[Trecho fornecido]
Paranada

Quando me mudei de Belo Horizonte pro sudoeste do Paraná, tudo o que eu sentia era a falta. Falta inclusive do que eu nunca amei. Falta do queijo minas, que por anos eu não via nada demais. Saudades de doce de leite, que eu quase nunca comia porque não sou muito afeita a doces. Saudades do cheiro de café, dos restaurantes que eu comia em BH, do pastel frito recheado de queijo minas, e até do quentão feito com pinga.

Eu não consegui, por muito tempo, encontrar as coisas que me farão sentir saudades do Paraná se um dia eu saísse daqui.

Uma das primeiras coisas que consegui gostar foram os pinhões. Eu me mudei no início de junho, na época em que eles estão em toda parte. Comprei um pacote cozido ainda na estrada, enquanto íamos com a mudança e nossos três gatos dentro do carro. Gostei de cara. Talvez porque naquela oportunidade gostar da comida do lugar parecesse menos ameaçador: dentro do carro ainda parecia um passeio, uma aventura, e não uma coisa definitiva.

[Requisitos do problema] Escreva a continuação do relato sobre a mudança para o Paraná a partir da última frase apresentada. As linhas abaixo vêm de outra fonte.

[Linhas listadas]

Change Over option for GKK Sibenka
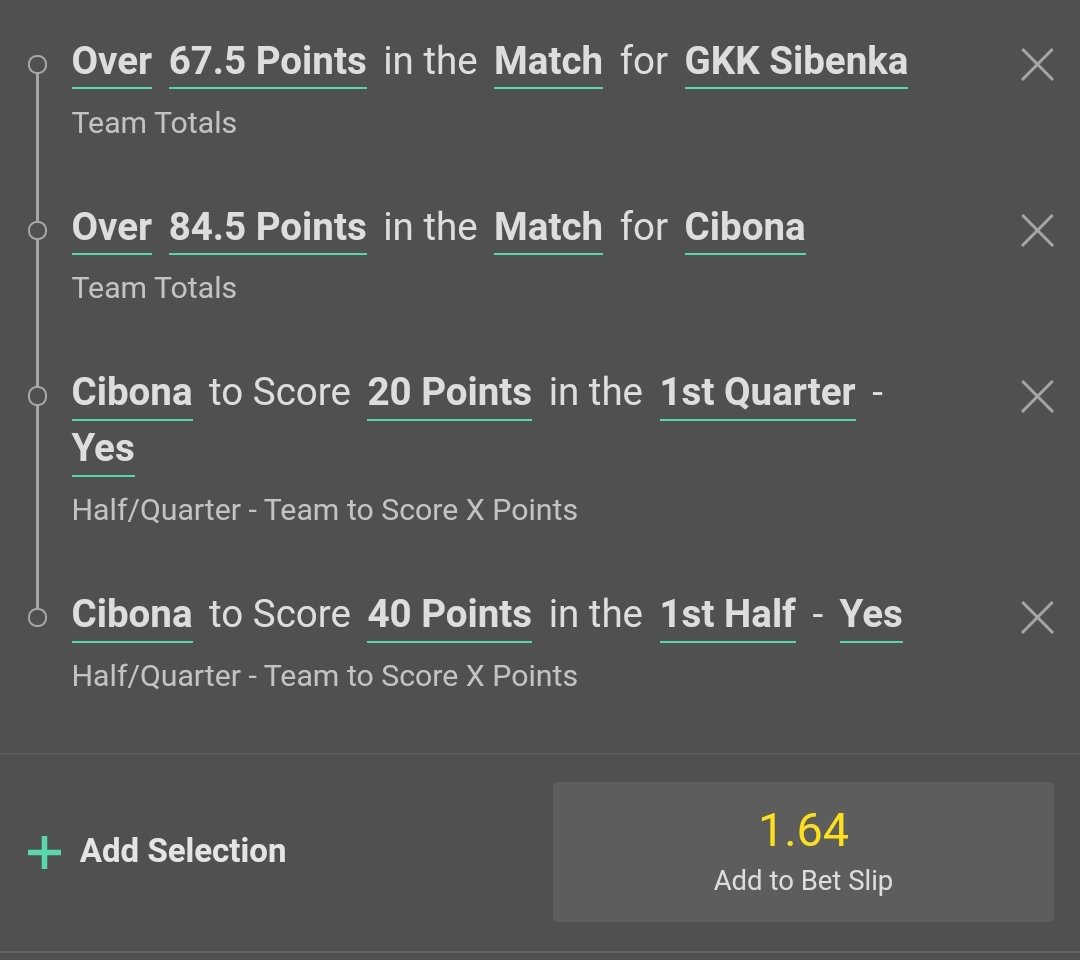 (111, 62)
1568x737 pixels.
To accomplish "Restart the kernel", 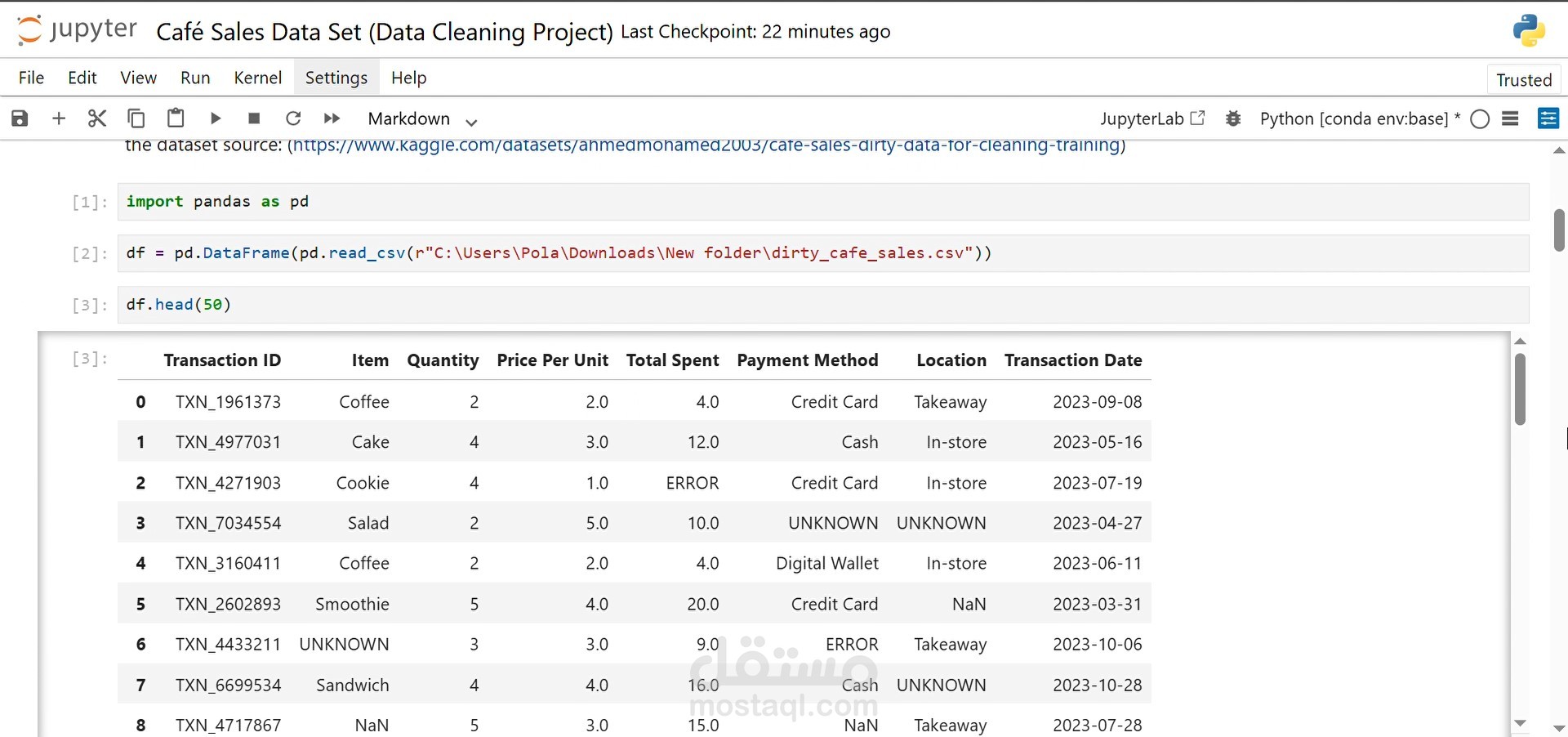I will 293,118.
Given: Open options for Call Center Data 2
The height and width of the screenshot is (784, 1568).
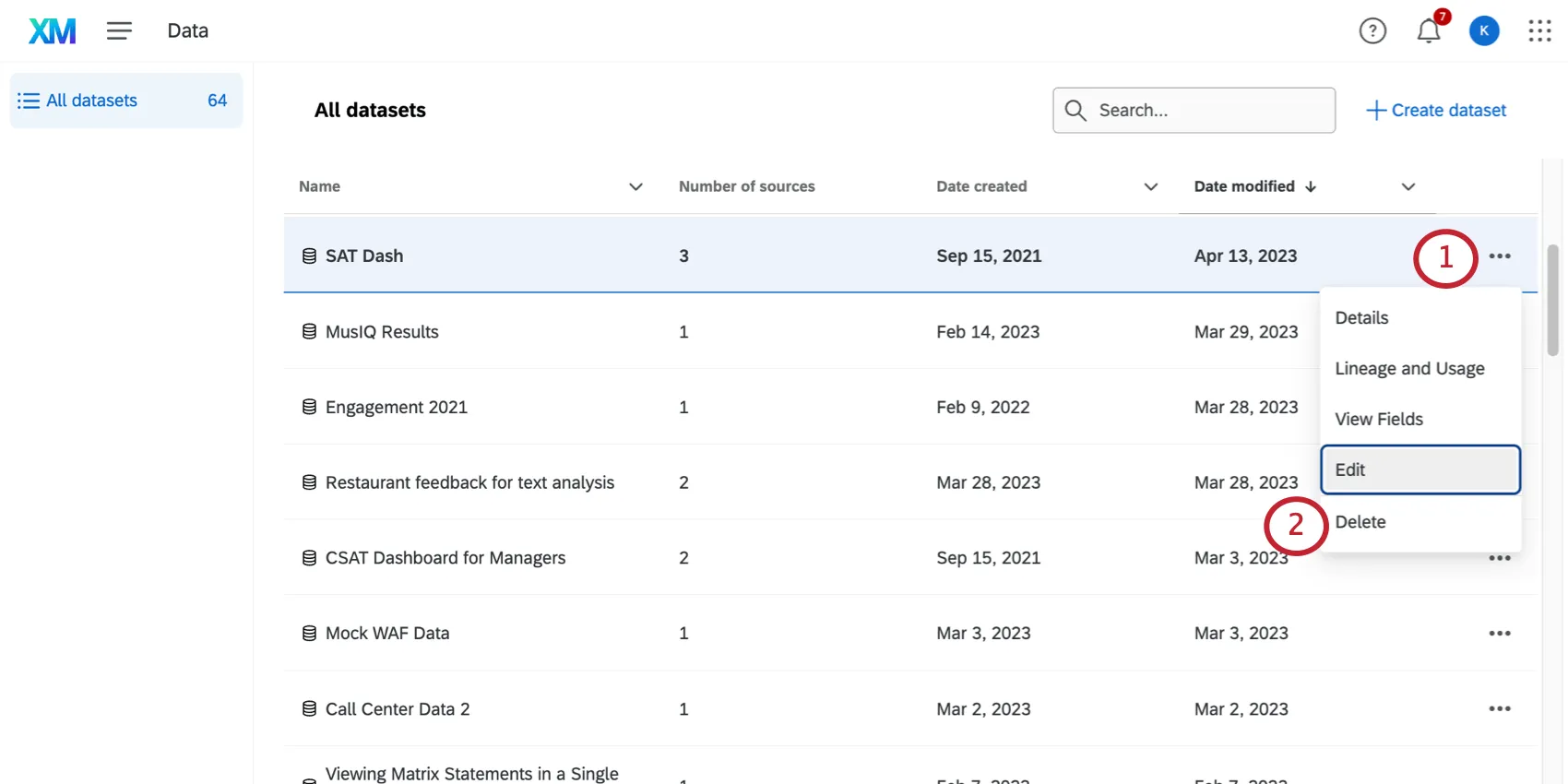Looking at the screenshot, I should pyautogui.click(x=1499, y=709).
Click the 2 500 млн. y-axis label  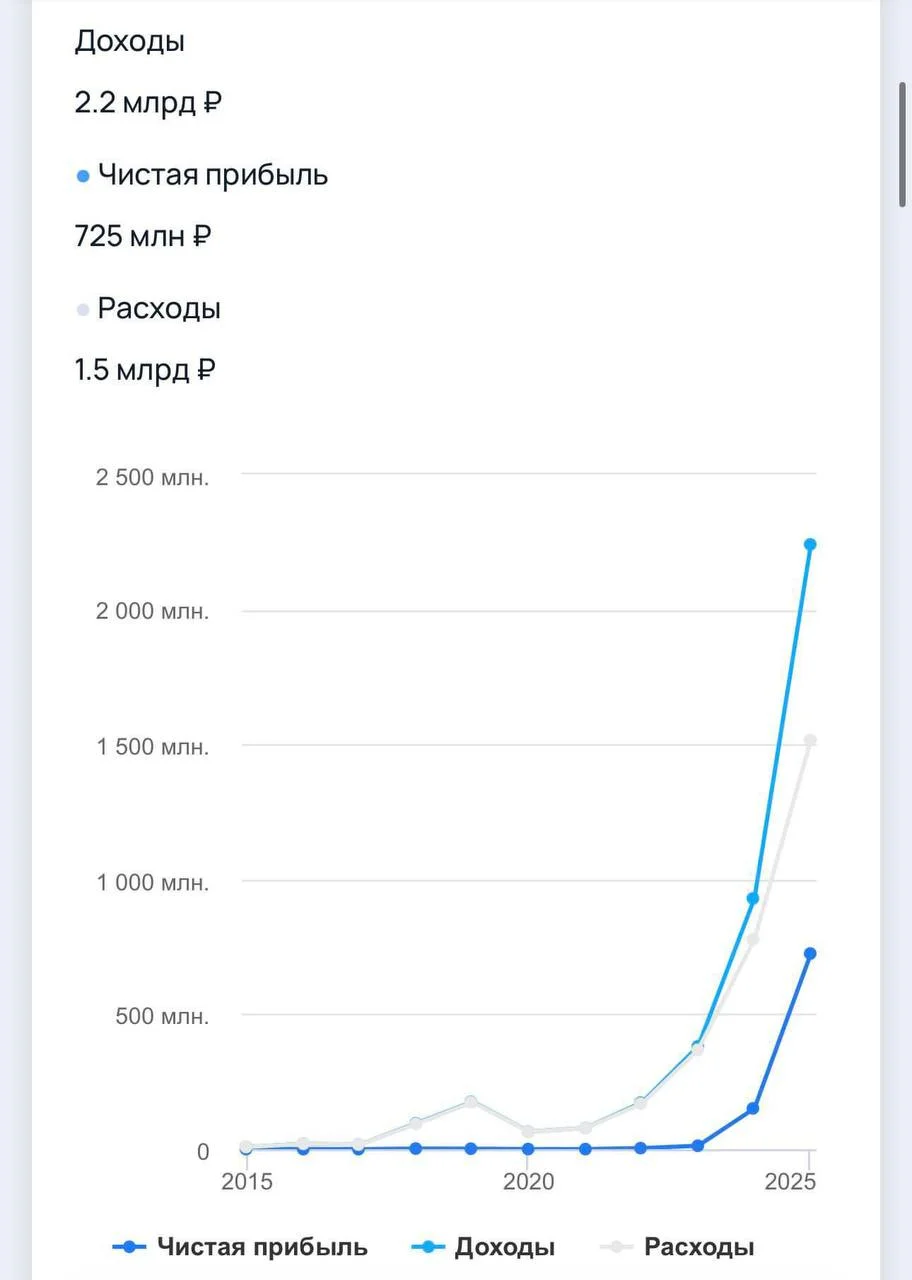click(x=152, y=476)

[Resposta da tarefa]
Já instalada aqui, tudo me parecia insosso. Passei a chamar o estado de Paranada. Eu mal conseguia entender e apontar o que era daqui de verdade, e o que me parecia ser não me dava curiosidade. O quentão de vinho tomado na festa junina da cidade, mesmo me parecendo genial, ainda assim só me fez sentir saudades do quentão de pinga. As batatas de taioba que achei na feira naquele inverno me pareceram também uma ideia comestível inédita que ninguém jamais ousaria fazer em Minas, e eu só conseguia sentir a falta dos refogados das folhas de taioba que eu comia em Minas. O queijo colonial, meu deus, o queijo colonial. Que saudades do queijo minas.

E agora josé bordado
E agora, José?

Mas minha maior resistência, sem dúvida, estava num dos elementos mais identitários da região: o chimarrão. No sudoeste paranaense, todo impregnado da cultura indígena-gauchesca, a cuia é elemento onipresente. E me parecia um hábito bizarro, que eu não conseguia entender. Eu não via como aquilo ali podia ser gostoso, nem entendia como conseguiam tomar isso no calor. Perdi a conta de quantas vezes me ofereceram chimarrão e eu não quis nem provar. Chimarrão, meus amigos, não. Eu sou do povo do café.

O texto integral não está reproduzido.